40% of our power in Ontario is nuclear, some 75% of France' electric power is nuclear..

This is an interesting read as you can gain insight about the immense power source nuclear is....currently it remains cheaper to mine new uranium than to recycle spent rods in many cases.

Nuclear Power in France
(Updated 25 October 2014)
France derives about 75% of its electricity from nuclear energy, due to a long-standing policy based on energy security. This share is to be reduced to 50% by 2025.
France is the world's largest net exporter of electricity due to its very low cost of generation, and gains over EUR 3 billion per year from this.
France has been very active in developing nuclear technology. Reactors and fuel products and services are a major export.
It is building its first Generation III reactor.
About 17% of France's electricity is from recycled nuclear fuel.
http://www.world-nuclear.org/info/Country-Profiles/Countries-A-F/France/

This focus on nuclear waste is a red herring dragged up again and again by anti-nukes who lie and lie.

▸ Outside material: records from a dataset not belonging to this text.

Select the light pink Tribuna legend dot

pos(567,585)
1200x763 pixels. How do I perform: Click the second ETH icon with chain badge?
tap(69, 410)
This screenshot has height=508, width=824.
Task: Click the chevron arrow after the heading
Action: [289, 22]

and they don't listen to the climate scientists.

Leading climate scientists call for new nuclear technologies to stave off global warming

November 8th, 2013
http://www.the-weinberg-foundation....ear-technologies-to-stave-off-global-warming/

One main reason for an IFR aside from reusing fuel rods ( there is enough stored to fuel the planet for 400 years with no mining of uranium ) is that it also can recycle plutonium from decommissioned weapons....something that simply must be done at some point in time.

We are decades behind in moving to later generation nuclear facilities and eliminating coal plants in the first world ....mostly due to a combination of fear mongering and chicken **** politicians who are brainless in the first place about things in science.

It is akin to still using Eniac computers .....nuclear tech has moved on from the 50s but you would hardly know it given the North American fleet of reactors.